--- start ROWS ---

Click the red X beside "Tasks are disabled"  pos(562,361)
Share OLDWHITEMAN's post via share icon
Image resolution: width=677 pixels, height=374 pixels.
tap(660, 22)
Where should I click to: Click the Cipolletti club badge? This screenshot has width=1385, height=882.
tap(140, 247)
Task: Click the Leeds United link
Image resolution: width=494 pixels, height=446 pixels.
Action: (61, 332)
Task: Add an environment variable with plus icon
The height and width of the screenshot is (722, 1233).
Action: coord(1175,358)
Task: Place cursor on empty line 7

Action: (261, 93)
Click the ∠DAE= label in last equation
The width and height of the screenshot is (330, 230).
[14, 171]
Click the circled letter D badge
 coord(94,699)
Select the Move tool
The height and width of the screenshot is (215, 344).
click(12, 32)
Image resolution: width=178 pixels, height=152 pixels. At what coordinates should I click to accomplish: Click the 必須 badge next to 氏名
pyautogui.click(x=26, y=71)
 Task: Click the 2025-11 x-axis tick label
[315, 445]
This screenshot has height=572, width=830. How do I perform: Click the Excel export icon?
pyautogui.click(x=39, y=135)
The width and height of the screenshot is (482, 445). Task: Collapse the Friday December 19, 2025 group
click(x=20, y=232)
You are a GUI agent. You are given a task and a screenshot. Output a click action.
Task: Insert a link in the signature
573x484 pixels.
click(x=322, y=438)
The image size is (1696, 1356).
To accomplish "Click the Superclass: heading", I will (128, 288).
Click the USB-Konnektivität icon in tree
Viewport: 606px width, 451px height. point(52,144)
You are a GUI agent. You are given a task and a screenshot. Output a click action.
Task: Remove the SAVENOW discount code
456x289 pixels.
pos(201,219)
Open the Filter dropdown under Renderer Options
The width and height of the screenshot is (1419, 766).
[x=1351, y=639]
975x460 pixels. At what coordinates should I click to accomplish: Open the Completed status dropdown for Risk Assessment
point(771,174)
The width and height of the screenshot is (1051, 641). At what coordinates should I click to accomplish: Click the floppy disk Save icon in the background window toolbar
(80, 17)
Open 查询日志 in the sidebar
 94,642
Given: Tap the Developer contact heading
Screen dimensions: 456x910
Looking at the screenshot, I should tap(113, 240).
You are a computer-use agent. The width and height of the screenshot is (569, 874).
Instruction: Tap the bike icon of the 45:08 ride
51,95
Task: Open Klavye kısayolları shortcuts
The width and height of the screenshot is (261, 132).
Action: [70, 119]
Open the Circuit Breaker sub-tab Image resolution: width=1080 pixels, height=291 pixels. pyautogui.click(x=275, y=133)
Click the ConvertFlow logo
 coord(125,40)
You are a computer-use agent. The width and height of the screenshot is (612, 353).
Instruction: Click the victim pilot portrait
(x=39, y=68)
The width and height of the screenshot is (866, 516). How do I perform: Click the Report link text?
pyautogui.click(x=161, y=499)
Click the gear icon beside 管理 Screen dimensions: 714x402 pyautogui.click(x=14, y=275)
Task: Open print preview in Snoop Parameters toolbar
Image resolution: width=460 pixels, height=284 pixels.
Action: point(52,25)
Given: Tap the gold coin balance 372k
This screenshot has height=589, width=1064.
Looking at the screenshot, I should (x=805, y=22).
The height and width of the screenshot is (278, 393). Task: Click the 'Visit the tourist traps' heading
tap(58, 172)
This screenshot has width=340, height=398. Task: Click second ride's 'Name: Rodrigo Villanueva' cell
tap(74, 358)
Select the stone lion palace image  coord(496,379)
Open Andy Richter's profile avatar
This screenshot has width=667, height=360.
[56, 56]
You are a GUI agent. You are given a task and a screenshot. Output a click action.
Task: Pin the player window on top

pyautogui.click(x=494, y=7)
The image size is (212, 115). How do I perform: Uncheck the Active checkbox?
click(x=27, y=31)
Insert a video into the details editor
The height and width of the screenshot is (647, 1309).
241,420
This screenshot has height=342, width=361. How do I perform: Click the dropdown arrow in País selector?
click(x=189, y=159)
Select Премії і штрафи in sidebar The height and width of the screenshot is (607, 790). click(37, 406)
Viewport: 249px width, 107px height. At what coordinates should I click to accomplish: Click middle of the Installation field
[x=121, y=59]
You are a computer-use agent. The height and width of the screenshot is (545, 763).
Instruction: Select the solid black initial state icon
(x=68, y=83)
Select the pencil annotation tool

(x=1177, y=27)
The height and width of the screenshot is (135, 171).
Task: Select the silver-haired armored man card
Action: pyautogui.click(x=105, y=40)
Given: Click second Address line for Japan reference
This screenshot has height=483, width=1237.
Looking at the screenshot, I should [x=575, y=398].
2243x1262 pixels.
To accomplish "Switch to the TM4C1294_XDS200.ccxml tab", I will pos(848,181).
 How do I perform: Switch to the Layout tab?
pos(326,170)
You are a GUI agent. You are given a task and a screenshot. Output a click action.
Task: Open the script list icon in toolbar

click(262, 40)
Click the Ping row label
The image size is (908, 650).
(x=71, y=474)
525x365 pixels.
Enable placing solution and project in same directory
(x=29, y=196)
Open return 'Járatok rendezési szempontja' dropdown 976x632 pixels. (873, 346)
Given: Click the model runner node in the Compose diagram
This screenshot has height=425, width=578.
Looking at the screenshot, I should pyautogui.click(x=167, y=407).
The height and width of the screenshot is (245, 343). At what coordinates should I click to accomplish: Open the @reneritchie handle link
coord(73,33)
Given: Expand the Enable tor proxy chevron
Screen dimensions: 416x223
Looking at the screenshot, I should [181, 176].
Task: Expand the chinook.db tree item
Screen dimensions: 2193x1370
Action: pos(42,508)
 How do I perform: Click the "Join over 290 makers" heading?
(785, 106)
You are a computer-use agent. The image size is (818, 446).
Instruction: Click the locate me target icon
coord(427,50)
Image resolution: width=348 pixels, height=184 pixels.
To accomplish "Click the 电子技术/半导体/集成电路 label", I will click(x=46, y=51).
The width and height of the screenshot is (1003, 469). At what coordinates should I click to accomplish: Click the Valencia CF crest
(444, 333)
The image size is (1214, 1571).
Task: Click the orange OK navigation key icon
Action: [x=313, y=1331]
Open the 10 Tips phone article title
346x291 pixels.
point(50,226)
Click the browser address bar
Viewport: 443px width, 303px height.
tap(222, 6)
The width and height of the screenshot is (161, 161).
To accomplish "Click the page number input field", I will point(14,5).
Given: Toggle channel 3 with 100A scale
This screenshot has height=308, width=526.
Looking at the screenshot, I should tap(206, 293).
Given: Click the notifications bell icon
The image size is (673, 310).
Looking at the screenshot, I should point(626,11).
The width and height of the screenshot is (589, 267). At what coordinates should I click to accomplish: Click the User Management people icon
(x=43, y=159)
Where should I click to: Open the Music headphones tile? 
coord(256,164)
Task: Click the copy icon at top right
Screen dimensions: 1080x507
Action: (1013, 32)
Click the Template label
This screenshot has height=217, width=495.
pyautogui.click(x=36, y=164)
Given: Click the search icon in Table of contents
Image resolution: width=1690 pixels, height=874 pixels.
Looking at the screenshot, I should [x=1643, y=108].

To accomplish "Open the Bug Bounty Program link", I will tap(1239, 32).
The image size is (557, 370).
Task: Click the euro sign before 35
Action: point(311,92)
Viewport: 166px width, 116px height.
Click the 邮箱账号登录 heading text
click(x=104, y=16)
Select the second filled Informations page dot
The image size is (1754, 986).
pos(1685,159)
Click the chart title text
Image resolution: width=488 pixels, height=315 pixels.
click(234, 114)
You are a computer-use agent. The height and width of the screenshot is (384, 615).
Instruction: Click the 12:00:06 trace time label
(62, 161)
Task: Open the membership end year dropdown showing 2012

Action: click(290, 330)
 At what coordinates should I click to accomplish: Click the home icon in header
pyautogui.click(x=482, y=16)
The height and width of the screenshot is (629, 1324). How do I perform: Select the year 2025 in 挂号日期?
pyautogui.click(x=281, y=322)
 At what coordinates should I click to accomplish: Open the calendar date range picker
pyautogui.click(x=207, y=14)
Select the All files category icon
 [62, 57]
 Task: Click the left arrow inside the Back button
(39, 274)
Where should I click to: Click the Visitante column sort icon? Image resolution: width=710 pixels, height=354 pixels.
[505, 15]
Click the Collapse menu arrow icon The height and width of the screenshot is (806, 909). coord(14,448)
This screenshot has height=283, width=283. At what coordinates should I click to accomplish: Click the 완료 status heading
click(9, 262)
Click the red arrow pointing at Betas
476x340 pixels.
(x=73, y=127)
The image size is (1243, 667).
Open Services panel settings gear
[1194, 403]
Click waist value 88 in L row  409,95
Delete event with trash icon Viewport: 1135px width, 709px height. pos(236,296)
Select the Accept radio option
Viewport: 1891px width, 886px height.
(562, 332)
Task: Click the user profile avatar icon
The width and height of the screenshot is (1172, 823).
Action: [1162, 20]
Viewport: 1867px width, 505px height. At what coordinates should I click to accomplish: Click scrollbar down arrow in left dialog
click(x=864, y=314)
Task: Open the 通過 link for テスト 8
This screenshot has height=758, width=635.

--- end ROWS ---

## WRITTEN REQUEST
Repeat everything in the listing from the line containing "Select Премії і" down to the line containing "[x=121, y=59]", including both of those lines, with no changes.

## RESULT OF THE TASK
Select Премії і штрафи in sidebar The height and width of the screenshot is (607, 790). click(37, 406)
Viewport: 249px width, 107px height. At what coordinates should I click to accomplish: Click middle of the Installation field
[x=121, y=59]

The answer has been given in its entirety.